____ Reading passage
Automatic Pattern-Based Data Catalogs

Zachary Blackwood

Prior knowledge:
No previous knowledge expected

Summary

Do you have data files that follow fixed patterns? Perhaps model versions, folders for different dates, customer names, or other patterns? Introducing intake-pattern-catalog, a new Intake plugin which allows you to take pattern-based files, and create an automatically-updating API to access specific files, without having to know the details of how they are stored. Learn about how DTN is using this

Description

What is Intake?

Intake is a lightweight set of tools for loading and sharing data in data science projects

Motivation for using intake – creating a single catalog with a consistent API for accessing all the data available across DTN. The driver (e.g. csv, pyarrow) to access the data, and the path to access it, and other metadata, is stored in a YAML file, or series of YAML files. Rather than the instructions for accessing the data being “look in this folder on <service x>, look for the file you want, then use <tool y> to download the data and then select <part z> of the data you want”, the instructions become “Run catalog.category.dataset.read()
________
#### [What you will do]
Can you quote everything from "Do you have" down to "What is Intake?" in the text on pattern-based data catalogs? The lines after this point are separate material, not part of the text on pattern-based data catalogs.
____ Provided data
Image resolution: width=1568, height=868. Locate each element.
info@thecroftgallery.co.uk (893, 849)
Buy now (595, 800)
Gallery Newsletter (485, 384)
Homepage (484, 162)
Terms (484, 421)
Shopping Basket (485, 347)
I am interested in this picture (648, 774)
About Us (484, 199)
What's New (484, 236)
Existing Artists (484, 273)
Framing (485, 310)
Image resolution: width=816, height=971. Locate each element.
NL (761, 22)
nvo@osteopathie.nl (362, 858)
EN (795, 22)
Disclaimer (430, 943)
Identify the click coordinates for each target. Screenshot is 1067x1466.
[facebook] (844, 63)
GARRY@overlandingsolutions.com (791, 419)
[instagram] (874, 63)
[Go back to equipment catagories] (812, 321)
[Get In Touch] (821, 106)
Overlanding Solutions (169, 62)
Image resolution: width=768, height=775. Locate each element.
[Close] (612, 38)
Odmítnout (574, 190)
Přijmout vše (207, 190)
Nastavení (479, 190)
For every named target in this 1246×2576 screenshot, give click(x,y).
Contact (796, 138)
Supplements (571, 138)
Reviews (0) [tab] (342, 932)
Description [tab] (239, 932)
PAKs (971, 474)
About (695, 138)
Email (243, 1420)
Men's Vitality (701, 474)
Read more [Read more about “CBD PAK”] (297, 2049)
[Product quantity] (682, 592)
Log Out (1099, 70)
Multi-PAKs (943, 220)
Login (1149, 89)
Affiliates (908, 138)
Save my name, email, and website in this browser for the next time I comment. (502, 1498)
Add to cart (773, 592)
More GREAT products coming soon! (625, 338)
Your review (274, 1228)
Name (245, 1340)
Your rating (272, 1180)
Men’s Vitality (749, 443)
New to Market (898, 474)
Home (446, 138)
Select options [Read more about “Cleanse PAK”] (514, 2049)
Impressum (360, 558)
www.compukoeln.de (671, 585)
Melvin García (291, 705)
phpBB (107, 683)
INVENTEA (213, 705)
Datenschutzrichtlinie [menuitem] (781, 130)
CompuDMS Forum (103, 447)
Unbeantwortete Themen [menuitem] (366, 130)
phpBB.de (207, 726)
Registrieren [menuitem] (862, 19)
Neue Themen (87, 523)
________
#### [Solved exercise]
Do you have data files that follow fixed patterns? Perhaps model versions, folders for different dates, customer names, or other patterns? Introducing intake-pattern-catalog, a new Intake plugin which allows you to take pattern-based files, and create an automatically-updating API to access specific files, without having to know the details of how they are stored. Learn about how DTN is using this

Description

What is Intake?